### Directions for this task
Down to the last line below, write out every line exactly, starting with the one that contains "Given: Open chart settings gear icon" and leaving out the pictures.

### Data for the task

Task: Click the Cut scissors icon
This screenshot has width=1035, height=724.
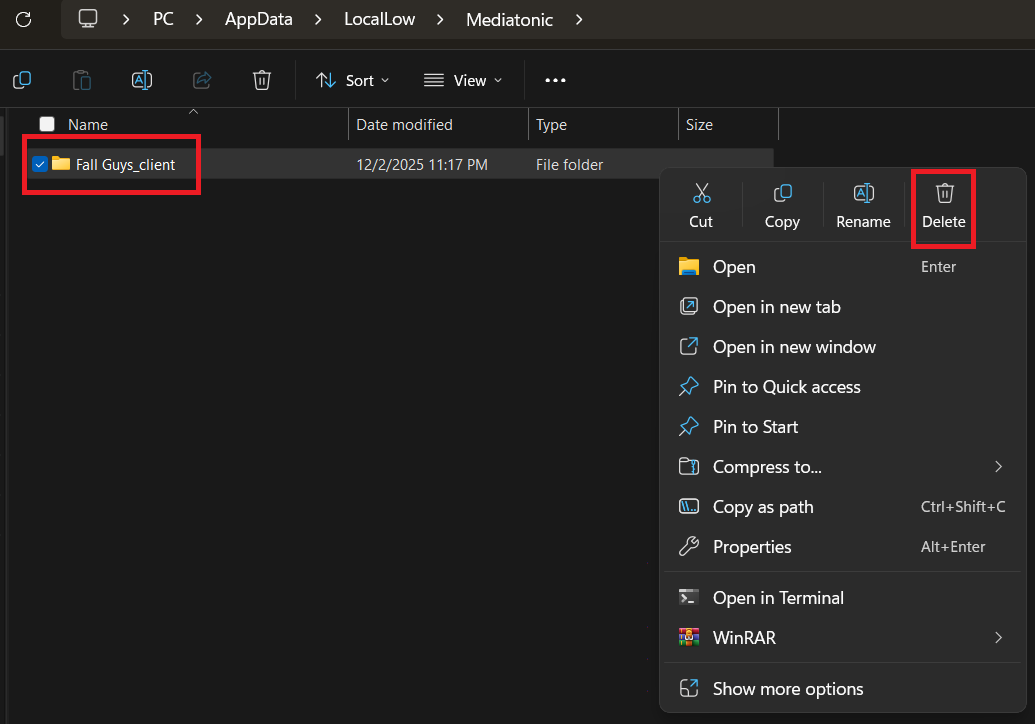Action: coord(701,194)
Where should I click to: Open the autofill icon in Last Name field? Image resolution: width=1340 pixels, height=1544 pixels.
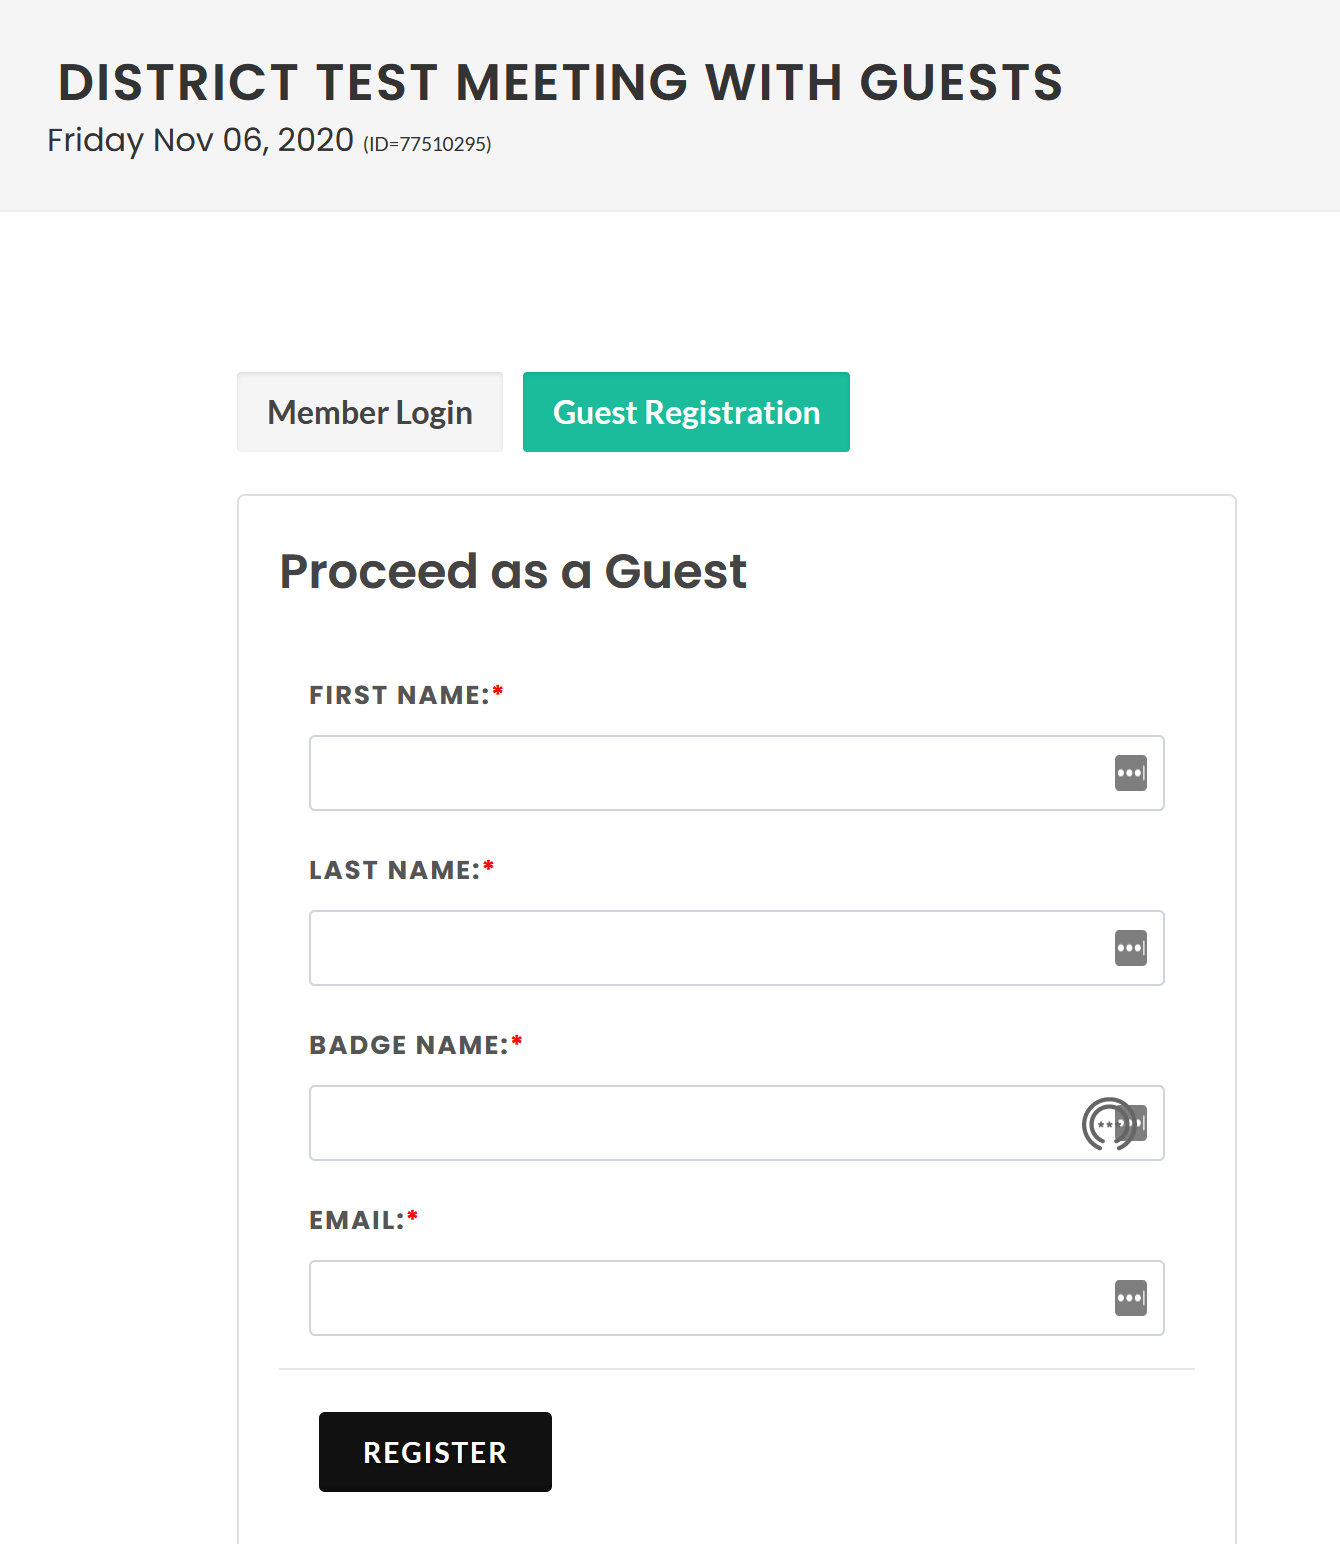pyautogui.click(x=1131, y=948)
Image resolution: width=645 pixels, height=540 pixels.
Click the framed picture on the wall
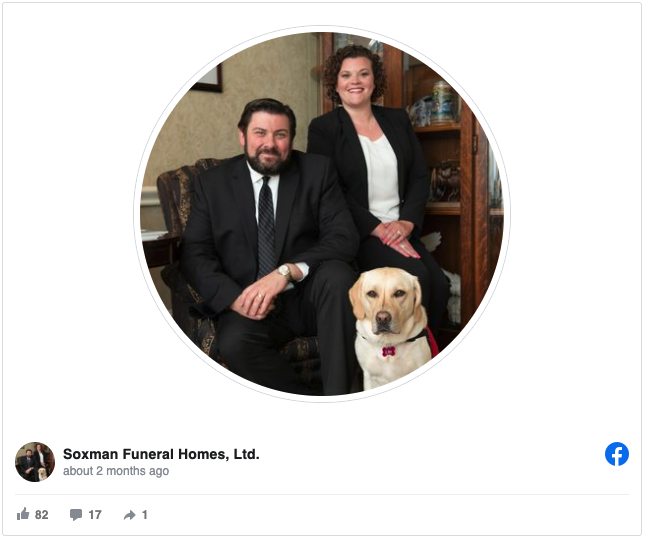[x=210, y=79]
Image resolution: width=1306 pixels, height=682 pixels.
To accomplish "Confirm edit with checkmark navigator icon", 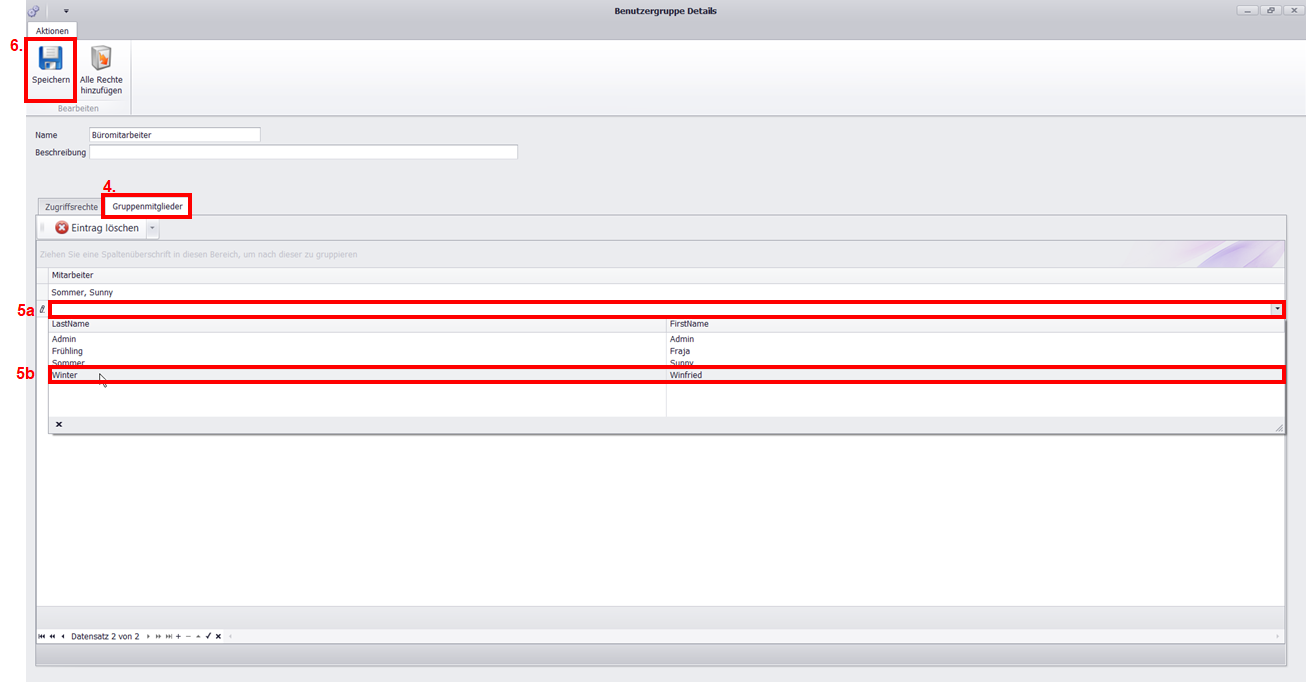I will pos(208,636).
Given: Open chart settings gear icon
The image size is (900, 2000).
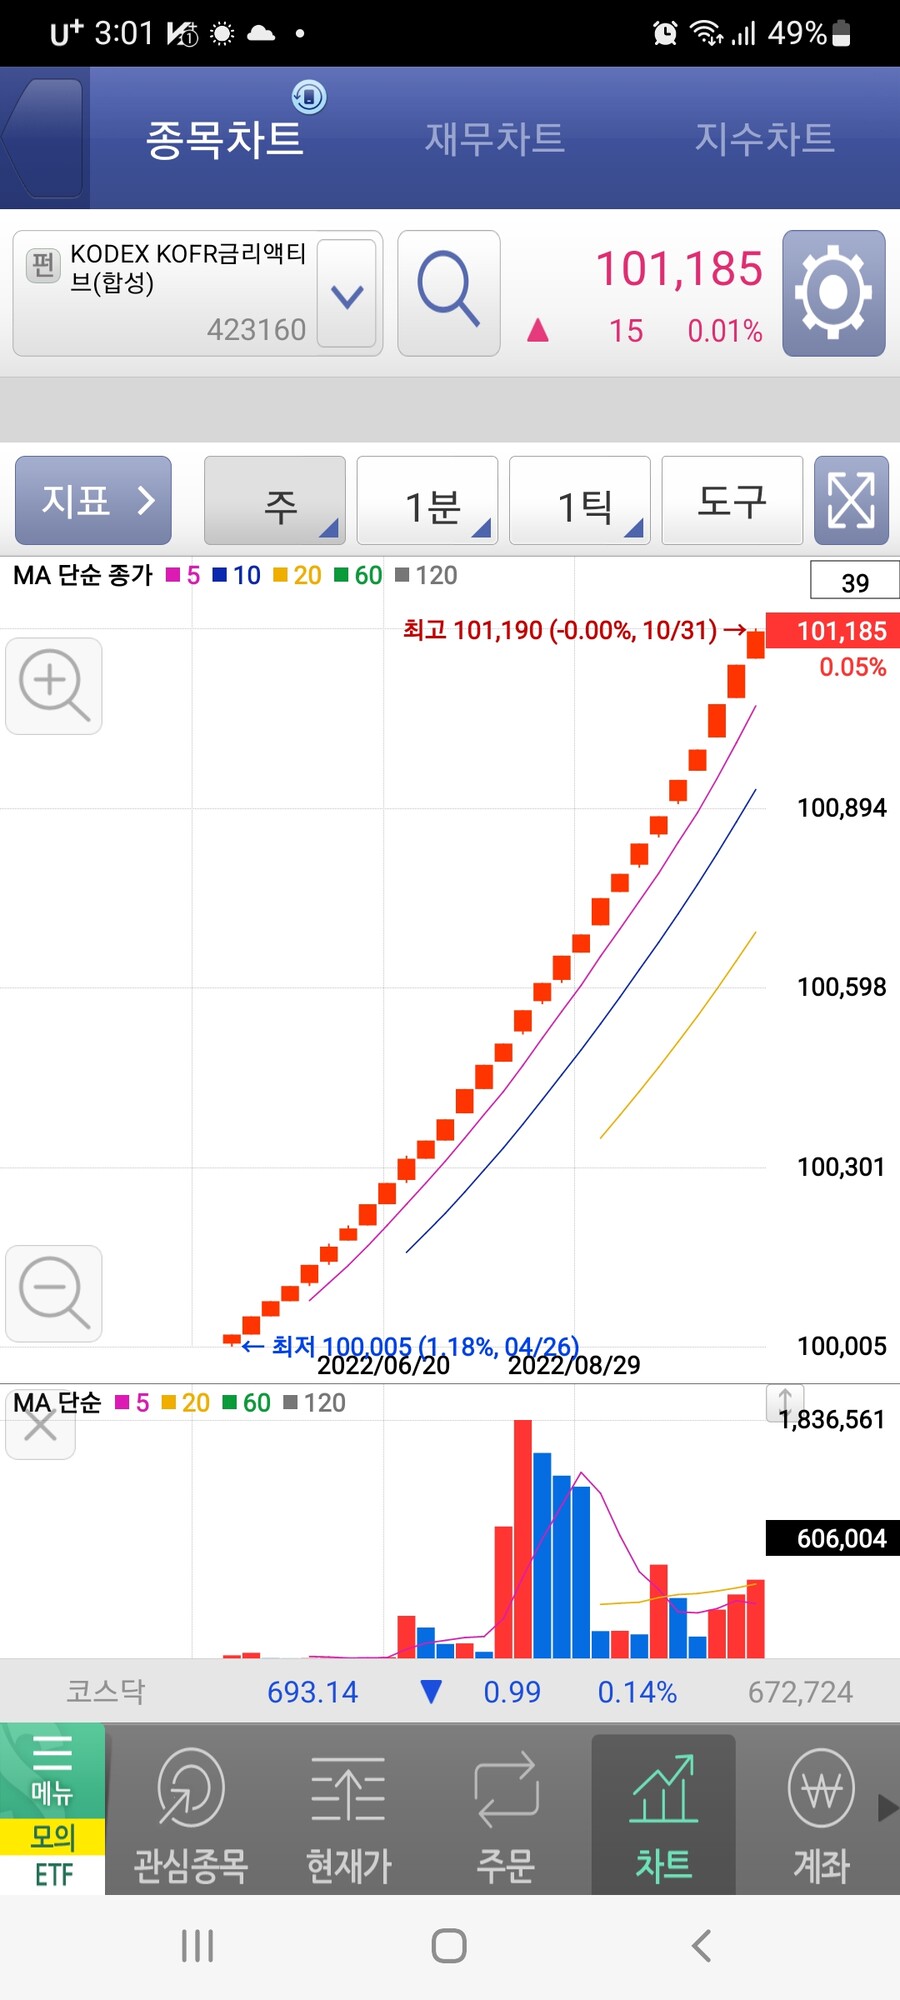Looking at the screenshot, I should [833, 293].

### Expected output
Given: Open chart settings gear icon
The image size is (900, 2000).
Looking at the screenshot, I should [833, 293].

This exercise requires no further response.